Pontiac engineer Bill Collins later stated that the '67 Firebird was "just kind of inherited from Chevrolet." The . . . body had all the Chevrolet sheetmetal and all the same exterior hardware except for the grille and taillamps." Even so, those elements -- split-theme grille, "slot" taillamps -- were distinctly Pontiac, thus differentiating Firebird from Camaro to a surprising degree.
Moreover, Pontiac's pony benefited from some engineering lessons learned too late to affect first-year Camaros, which went on sale some five months before Firebird's February 1967 debut. The most notable were engines set further back for better front/rear weight balance, and standard rear traction bars to minimize axle windup under hard acceleration.
Another distinction involved marketing. Where Camaro achieved four models through options, Firebird arrived with five separate offerings keyed to engines.

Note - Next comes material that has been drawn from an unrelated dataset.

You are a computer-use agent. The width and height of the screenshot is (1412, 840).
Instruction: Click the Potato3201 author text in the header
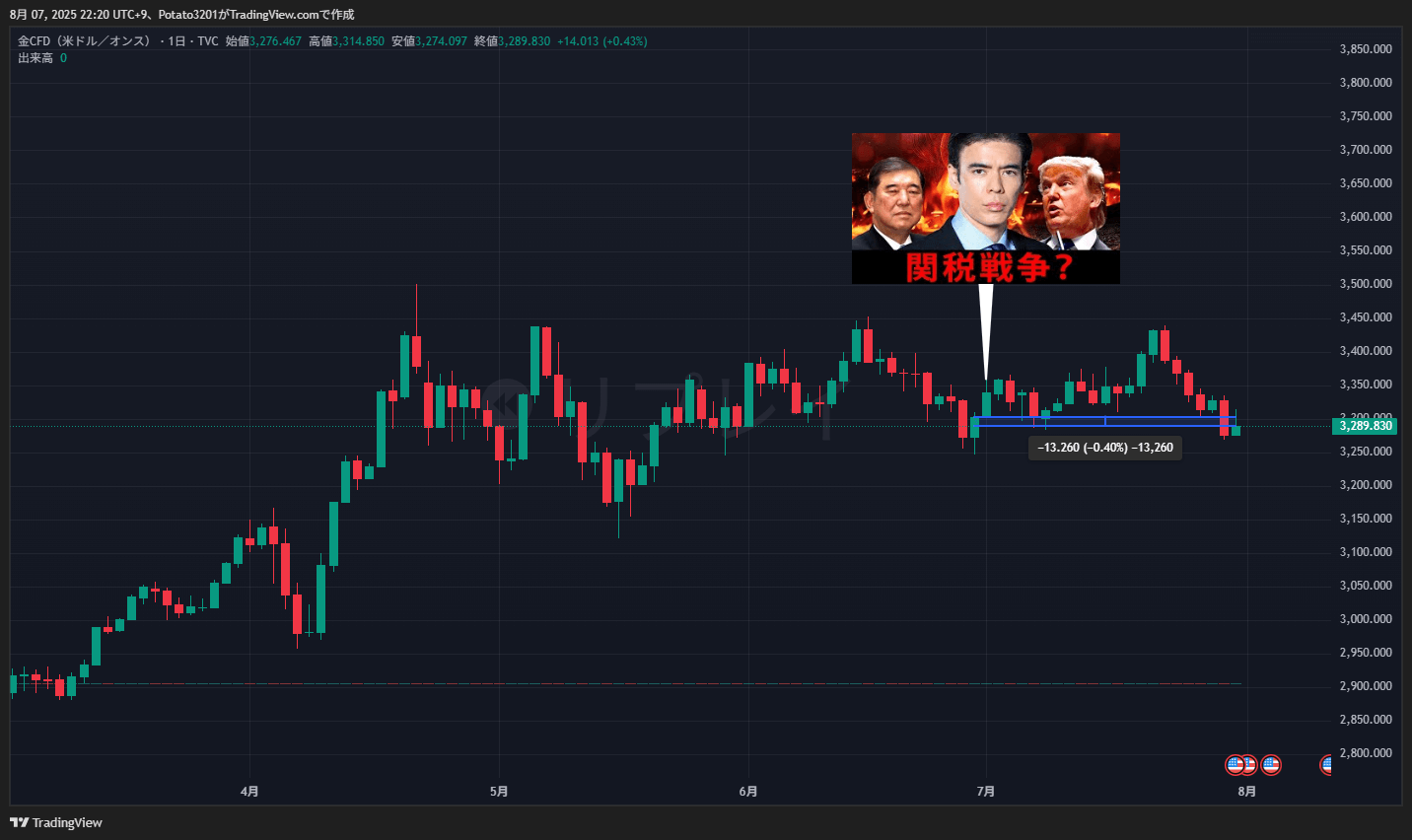[x=191, y=15]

Each was available in Camaro's convertible and hardtop coupe body styles. The base Firebird carried Pontiac's year-old, 165-bhp 230-cid overhead-cam six. Next came the Sprint, with 215-bhp ohc six, floor shift, and "road hugging" suspension. One step up was the V-8 Firebird 326, billed as a "family sportster. 250 lively horses on regular gas" (and two-barrel carb).
A further notch up was the Firebird H.O., boasting a four-barrel 326 that Pontiac said made it a "285-hp light heavyweight." Topping the line was the Firebird 400 with 325 bhp and available Ram Air induction. Of course, no Firebird wanted for options, which were expected in "ponycars," with plenty for both show and go -- everything from extra instruments and front-disc brakes to short axle ratios and full-house power equipment.
Go to the next page to learn about the 1967-1969 Pontiac Firebird's prices, styling, and performance.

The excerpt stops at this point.